Investors pumped in Rs 1.35 lakh crore into various mutual fund (MF) schemes in October, with ‘liquid’ segment contributing the most to the inflow.
It follows an outflow of over Rs 77,000 crore into mutual fund products in the preceding month. It was the highest outflow in a single month since March, when the industry had seen a withdrawal to the tune of Rs 1,09,897 crore.
According to data from the Association of Mutual Funds in India (Amfi), investors have poured in a net of Rs 1,34,564 crore in MF schemes last month.
With this, the total net inflow in MF schemes has crossed over Rs 2.15 lakh crore in the April-October period of the current fiscal, 2015-16. In comparison, mutual funds had witnessed an outflow of Rs 1.55 lakh crore in the year-ago period.

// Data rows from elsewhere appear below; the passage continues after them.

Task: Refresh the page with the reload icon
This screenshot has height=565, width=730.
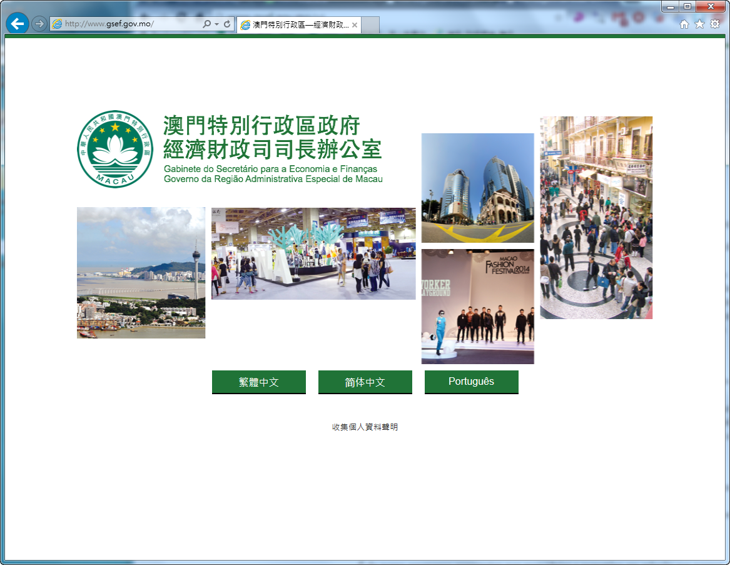Action: point(227,24)
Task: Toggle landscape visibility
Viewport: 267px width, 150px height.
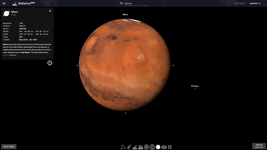Action: (141, 147)
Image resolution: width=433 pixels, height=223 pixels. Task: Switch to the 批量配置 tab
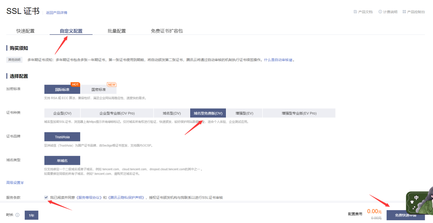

The latest inflow has been mainly driven by contribution from liquid funds and money market funds. Besides, investors continued to maintained bullish stance on the equity schemes.
Liquid or money market fund category witnessed Rs 1.03 lakh crore being poured in last month, income funds too saw net inflows of Rs 22,875 crore. However, equity and equity linked schemes saw an inflow of Rs 6,269 crore.
Liquid and money market funds invest mainly in money market instruments like commercial papers, treasury bills, term deposits and certificate of deposits. These funds have a lower maturity period and do not have any lock-in period.
The asset base of the country’s 43 fund houses increased to an all time high of Rs 13.24 lakh crore last month from Rs 11.87 lakh crore in September.